Using this page · Individualise medicines monitoring

This medicines monitoring page has been written using publications and expert opinion. It is designed to save clinician time, but not replace professional responsibility. When using this page you should: ensure an individualised monitoring plan is developed in partnership with the patient and take account of any locally agreed advice and guidance.

Before starting


  • Baseline
    • Chest x-ray
    • ECG
    • Urea and electrolytes
    • Serum potassium
    • Liver function testsparticularly transaminases
    • T3
    • T4
    • Thyroid stimulating hormone


  • Once
    • Thyroid peroxidase antibodies

Using thyroid peroxidase antibodies

Thyroid peroxidase antibodies can be used to help determine risk of thyroid dysfunction prior to or during amiodarone therapy. Their presence usually precedes the development of thyroid disorders.

Continued until stable


  • Every 6 weeks
    • Thyroid function testswhere results are borderline

Warfarinised patients

  • Weekly for at least 7 weeks
    • INR

Ongoing once stable


  • 6 monthly
    • Liver function tests
    • Thyroid function tests


  • 6 monthly
    • Urea and electrolytesespecially if patient takes concomitant diuretics
  • Annually
    • Chest x-ray
    • ECG

Thyroid dysfunction suspected

  • Once
    • Thyroid stimulating hormone

Visual symptoms present

  • Annually
    • Ophthalmological examination

Ophthalmological examination required if visual symptoms occur; however, due to the potential for micro-deposits affecting vision, patients should be encouraged to visit an optician once a year.

Abnormal results


In clinically euthyroid patients, amiodarone may cause isolated biochemical changes (increase free-T4, slight decrease/normal free-T3).  However, there is no reason to discontinue unless there is clinical or further biological (TSH) evidence of thyroid disease.
The following advice is available:

Free T4 is low; TSH is greater than 4.5 mU/L

Consider treating with levothyroxine if amiodarone is considered essential.
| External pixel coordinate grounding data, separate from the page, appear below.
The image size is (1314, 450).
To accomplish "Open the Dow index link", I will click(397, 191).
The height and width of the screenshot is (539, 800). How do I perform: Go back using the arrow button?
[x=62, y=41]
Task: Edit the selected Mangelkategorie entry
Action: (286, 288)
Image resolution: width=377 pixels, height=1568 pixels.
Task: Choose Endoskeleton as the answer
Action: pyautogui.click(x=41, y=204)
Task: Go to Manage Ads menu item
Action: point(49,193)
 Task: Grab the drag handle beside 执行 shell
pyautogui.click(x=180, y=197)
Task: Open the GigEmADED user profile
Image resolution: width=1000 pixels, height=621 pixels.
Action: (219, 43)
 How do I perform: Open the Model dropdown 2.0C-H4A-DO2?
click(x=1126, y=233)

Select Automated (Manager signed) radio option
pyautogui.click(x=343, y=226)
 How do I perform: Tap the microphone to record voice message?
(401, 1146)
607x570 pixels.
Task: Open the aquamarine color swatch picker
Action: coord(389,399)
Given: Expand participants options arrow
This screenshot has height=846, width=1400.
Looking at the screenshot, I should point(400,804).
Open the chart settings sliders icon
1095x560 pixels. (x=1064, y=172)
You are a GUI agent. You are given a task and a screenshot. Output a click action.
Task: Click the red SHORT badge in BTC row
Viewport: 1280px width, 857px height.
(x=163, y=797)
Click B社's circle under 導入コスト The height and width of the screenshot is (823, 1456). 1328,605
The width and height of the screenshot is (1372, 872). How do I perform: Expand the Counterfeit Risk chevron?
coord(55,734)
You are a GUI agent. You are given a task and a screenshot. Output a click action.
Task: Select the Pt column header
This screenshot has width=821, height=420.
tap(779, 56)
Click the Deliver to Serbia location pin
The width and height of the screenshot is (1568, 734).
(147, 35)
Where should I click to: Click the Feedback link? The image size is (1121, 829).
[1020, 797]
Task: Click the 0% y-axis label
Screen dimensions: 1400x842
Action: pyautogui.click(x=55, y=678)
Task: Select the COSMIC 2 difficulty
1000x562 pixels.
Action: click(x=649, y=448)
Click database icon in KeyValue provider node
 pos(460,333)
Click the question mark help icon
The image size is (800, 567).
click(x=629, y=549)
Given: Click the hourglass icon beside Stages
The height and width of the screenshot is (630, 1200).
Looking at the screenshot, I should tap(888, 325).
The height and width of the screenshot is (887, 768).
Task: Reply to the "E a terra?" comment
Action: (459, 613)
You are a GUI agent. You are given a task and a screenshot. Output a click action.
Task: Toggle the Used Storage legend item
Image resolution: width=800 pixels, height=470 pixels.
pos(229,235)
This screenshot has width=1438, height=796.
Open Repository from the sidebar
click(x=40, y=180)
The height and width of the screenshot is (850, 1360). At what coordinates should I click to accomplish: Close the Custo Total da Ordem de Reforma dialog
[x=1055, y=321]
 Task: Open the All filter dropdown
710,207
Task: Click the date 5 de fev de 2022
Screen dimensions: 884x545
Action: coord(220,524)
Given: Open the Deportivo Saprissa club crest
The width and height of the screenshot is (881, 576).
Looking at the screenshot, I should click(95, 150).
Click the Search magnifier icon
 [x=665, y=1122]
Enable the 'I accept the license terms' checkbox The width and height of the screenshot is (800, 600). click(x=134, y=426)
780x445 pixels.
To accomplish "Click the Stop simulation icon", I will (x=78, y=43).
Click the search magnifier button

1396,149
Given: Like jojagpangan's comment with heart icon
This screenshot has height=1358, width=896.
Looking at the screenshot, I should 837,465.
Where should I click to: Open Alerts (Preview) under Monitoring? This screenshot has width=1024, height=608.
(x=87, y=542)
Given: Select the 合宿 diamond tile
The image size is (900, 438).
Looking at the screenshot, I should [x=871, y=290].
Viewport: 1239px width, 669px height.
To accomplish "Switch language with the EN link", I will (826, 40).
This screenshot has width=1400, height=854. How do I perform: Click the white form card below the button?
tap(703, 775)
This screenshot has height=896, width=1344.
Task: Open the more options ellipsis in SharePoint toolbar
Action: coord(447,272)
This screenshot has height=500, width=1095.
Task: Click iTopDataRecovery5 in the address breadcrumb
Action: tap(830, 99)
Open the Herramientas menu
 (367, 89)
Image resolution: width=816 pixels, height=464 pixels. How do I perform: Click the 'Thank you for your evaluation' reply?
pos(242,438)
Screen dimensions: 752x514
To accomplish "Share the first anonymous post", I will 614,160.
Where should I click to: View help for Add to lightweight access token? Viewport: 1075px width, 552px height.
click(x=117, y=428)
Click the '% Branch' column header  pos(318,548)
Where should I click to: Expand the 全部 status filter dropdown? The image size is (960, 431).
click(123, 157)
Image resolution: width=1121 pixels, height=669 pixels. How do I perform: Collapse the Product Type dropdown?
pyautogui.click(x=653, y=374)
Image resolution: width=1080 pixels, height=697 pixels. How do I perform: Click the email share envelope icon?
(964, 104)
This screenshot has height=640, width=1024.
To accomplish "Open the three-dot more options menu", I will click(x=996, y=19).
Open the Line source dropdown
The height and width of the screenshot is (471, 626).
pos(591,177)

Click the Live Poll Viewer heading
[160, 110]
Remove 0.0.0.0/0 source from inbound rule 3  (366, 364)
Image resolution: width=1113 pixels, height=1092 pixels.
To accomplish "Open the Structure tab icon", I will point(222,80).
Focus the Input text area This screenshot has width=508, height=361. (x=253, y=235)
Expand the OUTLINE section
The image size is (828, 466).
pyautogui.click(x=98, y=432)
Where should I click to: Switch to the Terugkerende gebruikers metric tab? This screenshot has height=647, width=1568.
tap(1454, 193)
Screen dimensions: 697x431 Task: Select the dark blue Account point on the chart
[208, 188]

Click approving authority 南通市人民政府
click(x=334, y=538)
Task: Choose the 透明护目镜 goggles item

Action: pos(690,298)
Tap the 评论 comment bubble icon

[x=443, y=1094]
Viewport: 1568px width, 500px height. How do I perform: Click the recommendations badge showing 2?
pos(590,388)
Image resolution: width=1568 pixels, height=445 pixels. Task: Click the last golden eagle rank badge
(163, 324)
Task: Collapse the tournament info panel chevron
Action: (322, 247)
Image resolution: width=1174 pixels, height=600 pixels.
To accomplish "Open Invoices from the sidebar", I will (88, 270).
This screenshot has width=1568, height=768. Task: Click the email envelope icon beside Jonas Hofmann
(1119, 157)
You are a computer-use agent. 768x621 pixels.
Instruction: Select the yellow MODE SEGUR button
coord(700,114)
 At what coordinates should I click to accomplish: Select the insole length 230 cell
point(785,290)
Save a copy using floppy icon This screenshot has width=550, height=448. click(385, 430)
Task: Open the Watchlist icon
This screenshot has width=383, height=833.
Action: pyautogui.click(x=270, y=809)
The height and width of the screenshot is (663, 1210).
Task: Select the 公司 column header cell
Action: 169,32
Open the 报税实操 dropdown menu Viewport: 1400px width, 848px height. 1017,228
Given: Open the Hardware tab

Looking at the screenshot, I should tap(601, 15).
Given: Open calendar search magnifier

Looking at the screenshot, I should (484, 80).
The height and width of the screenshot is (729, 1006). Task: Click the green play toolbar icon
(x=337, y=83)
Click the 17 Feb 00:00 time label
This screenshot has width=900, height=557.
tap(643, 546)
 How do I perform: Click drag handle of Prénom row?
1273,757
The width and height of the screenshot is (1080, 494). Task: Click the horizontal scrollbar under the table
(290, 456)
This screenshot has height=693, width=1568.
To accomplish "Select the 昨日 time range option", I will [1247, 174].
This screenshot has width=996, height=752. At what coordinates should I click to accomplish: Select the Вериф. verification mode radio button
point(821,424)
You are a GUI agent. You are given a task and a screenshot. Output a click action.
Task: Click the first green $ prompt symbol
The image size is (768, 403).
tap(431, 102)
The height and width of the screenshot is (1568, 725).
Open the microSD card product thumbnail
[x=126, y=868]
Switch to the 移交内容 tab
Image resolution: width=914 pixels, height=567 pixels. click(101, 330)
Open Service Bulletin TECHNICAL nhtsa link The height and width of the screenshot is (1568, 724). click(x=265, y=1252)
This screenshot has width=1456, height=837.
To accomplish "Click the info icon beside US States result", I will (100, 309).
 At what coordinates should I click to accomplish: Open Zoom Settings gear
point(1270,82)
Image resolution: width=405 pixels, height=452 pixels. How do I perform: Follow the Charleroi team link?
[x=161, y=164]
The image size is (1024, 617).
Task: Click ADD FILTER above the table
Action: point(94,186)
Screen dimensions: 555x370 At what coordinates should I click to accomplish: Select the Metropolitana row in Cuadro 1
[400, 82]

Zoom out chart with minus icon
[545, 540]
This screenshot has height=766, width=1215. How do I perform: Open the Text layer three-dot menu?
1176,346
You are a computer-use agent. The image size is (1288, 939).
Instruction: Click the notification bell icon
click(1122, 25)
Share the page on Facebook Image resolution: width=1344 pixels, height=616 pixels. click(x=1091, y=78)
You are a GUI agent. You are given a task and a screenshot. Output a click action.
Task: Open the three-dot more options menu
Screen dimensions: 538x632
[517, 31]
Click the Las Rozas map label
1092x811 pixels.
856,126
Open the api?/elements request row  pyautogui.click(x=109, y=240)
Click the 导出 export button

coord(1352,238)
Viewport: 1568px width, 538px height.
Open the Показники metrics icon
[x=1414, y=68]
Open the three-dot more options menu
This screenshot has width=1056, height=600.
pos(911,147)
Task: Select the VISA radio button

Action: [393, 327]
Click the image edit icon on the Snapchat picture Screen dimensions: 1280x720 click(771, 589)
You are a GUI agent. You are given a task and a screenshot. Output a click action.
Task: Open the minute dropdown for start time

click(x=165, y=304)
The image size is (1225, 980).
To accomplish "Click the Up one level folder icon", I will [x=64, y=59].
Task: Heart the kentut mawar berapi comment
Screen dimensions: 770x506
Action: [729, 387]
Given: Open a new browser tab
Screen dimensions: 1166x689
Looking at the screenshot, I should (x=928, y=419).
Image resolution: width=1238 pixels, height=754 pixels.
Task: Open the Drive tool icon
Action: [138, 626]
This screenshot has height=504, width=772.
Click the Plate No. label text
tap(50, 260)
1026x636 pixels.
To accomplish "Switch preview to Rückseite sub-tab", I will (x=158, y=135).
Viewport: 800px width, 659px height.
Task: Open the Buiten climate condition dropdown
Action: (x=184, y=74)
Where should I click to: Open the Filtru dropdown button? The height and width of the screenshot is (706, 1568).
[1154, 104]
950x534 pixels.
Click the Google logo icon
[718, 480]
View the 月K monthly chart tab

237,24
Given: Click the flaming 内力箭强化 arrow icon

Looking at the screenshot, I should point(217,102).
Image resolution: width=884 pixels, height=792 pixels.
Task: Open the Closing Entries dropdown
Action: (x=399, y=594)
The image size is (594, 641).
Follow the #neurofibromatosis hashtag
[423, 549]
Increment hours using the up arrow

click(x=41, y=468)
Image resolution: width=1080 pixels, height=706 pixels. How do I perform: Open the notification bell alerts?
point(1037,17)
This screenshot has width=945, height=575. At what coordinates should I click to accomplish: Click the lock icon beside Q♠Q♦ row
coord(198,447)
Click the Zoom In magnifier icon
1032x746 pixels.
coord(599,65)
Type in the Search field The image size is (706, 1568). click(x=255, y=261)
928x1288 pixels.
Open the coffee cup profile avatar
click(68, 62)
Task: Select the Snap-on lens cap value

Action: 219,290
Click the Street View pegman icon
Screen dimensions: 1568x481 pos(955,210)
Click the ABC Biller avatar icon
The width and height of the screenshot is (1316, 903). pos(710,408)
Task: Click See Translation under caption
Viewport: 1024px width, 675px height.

Free T4 is normal; TSH is greater than 10 mU/L; duration is over 6 months

Consider treating with levothyroxine or repeat again in 3 months.

Free T4 is elevated; TSH is greater than 4.5 mU/L; duration is less than 3 months

Observe and repeat in 3 months.


High circulating free T4 is associated with high or high/normal free T3 and undetectable TSH

  • A diagnosis of amiodarone-associated hyperthyroidism is possible
  • Withdraw amiodarone and seek specialist referral
  • Clinical recovery usually occurs within a few months but precedes normalisation of TFTs
  • Severe cases, sometimes resulting in fatalities, have been reported

TSH is less than 0.1 mU/L, and T3 and T4 normal or minimally increased

  • Repeat test in 2-4 weeks

TSH is less than 0.1 mU/L and T4 elevated, T3 elevated or 50% greater than baseline

  • Discuss urgently with a specialist who may advise amiodarone withdrawal
  • Arrange for TSH-receptor antibodies and TPO antibodies

Liver function

Treatment should be discontinued if severe liver function abnormalities or clinical signs of liver disease develop

Eye problems

If blurred or decreased vision occurs, complete ophthalmologic examination, including fundoscopy, should be performed promptly.
Appearance of optic neuropathy and/or optic neuritis requires amiodarone withdrawal due to the potential progression to blindness; seek expert opinion.

Lung problems

If pulmonary toxicity is suspected, chest X ray should be repeated and lung function tested, including where possible, measurement of transfer factor. Specialist referral advised.
Pneumonitis should always be suspected if new or progressive shortness of breath or cough develops in a patient taking amiodorone.


Continuing TFTs after stopping amiodarone

After stopping amiodarone, continue TFT testing for up to 12 months. This is particularly important in the elderly.